» KETENTUAN TUGAS:
1. Jawab pertanyaan berikut berdasarkan artikel tentang Ketua KPK:
(a) Pada tanggal berapa Hari Pendidikan Nasional jatuh?
(b) Berapa jarak ke sekolah yang setiap hari ditempuh Firli tanpa alas kaki?
(c) Di dekat sekolah apa Firli ikut kakaknya mengontrak semasa SMA?
2. Salin kata demi kata bagian artikel tentang Ketua KPK dari "Hal itu disampaikan" sampai "keterangan Rabu (4/5/2022).".
3. Apa saja yang diterima kepala SD sebagai pengganti uang SPP menurut artikel tentang Ketua KPK? Sebutkan semuanya.

Perjuangan Ketua KPK Ubah Nasib Sejak Kecil: Jualan Ketan, Jadi Pembantu Rumah Tangga Sampai Pencuci Motor
SabangMerauke News - Ketua Komisi Pemberantasan Korupsi (KPK) Firli Bahuri menyampaikan pentingnya pendidikan untuk mengubah keadaan. Masa depan NKRI dinilai akan semakin baik dengan pendidikan serta semangat belajar, berjuang, bekerja keras.
Hal itu disampaikan Firli dalam memperingati Hari Pendidikan Nasional yang jatuh pada 2 Mei 2022.
Firli pun menceritakan kisah hidupnya yang berubah karena pendidikan. Sebagai bungsu dari 6 bersaudara di keluarga miskin di pelosok dusun Sumatera Selatan, dia mengaku memahami petuah orang tua terutama ibu, tentang pentingnya pendidikan untuk mengubah keadaan khususnya kondisi ekonomi keluarga yang sangat sulit.
"Dengan segala keterbatasan ekonomi keluarga, apalagi usai ditinggal wafat ayah, saya menguatkan tekad dan diri untuk terus sekolah setinggi-tingginya agar nasib dapat berubah, seperti kata ibu," kata Firli, dalam keterangan Rabu (4/5/2022).
Dia menuturkan kondisi saat itu berat dan perih. Firli mengaku harus berjalan tanpa alas kaki ke sekolah sejauh 16 km.
"Di kala teman SD berangkat diantar orang tua atau saudaranya dengan sepeda, saya harus berjalan kaki nyeker pergi dan pulang ke sekolah sejauh 16 km setiap hari, karena tidak memiliki sandal apalagi sepatu," ujarnya.
Bayar SPP sekolah saat itu juga katanya bukan dengan uang, melainkan barter buah kelapa atau durian. Dia bersyukur kepala SD saat itu menerima kelapa, durian atau ikan hasil tangkapan sendiri sebagai pengganti uang SPP.
Semasa SMA, Firli ikut kakak mengontrak di dekat SMA 3 Palembang. Dia mengingat setiap pulang sekolah bersama kakak, mencari ikan di rawa untuk ditukar dengan pisang serta beras ketan.
"Beras ketan dan pisang tersebut dibuat pepes ketan oleh kakak, dan saya yang menjualnya ke warung-warung atau ngider dari kampung ke kampung. Dari hasil berjualan pepes ketan, kami gunakan untuk membayar uang sekolah," ungkapnya.

» INFORMASI YANG DIBERIKAN:
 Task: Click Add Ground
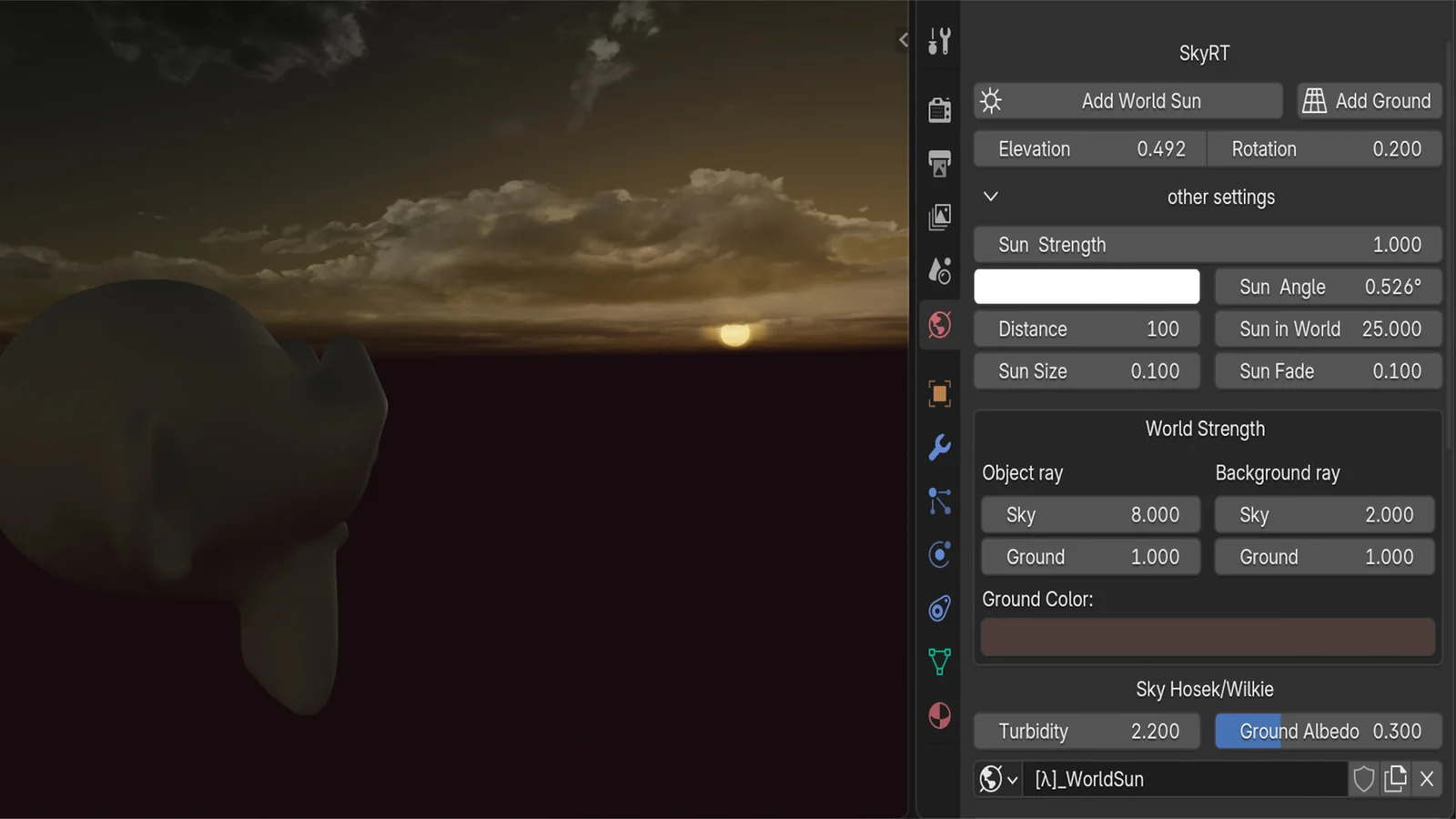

» JAWABAN TUGAS:
1.
(a) 2 Mei 2022
(b) 16 km
(c) SMA 3 Palembang

2.
Hal itu disampaikan Firli dalam memperingati Hari Pendidikan Nasional yang jatuh pada 2 Mei 2022.
Firli pun menceritakan kisah hidupnya yang berubah karena pendidikan. Sebagai bungsu dari 6 bersaudara di keluarga miskin di pelosok dusun Sumatera Selatan, dia mengaku memahami petuah orang tua terutama ibu, tentang pentingnya pendidikan untuk mengubah keadaan khususnya kondisi ekonomi keluarga yang sangat sulit.
"Dengan segala keterbatasan ekonomi keluarga, apalagi usai ditinggal wafat ayah, saya menguatkan tekad dan diri untuk terus sekolah setinggi-tingginya agar nasib dapat berubah, seperti kata ibu," kata Firli, dalam keterangan Rabu (4/5/2022).

3. Kelapa, durian, dan ikan hasil tangkapan sendiri.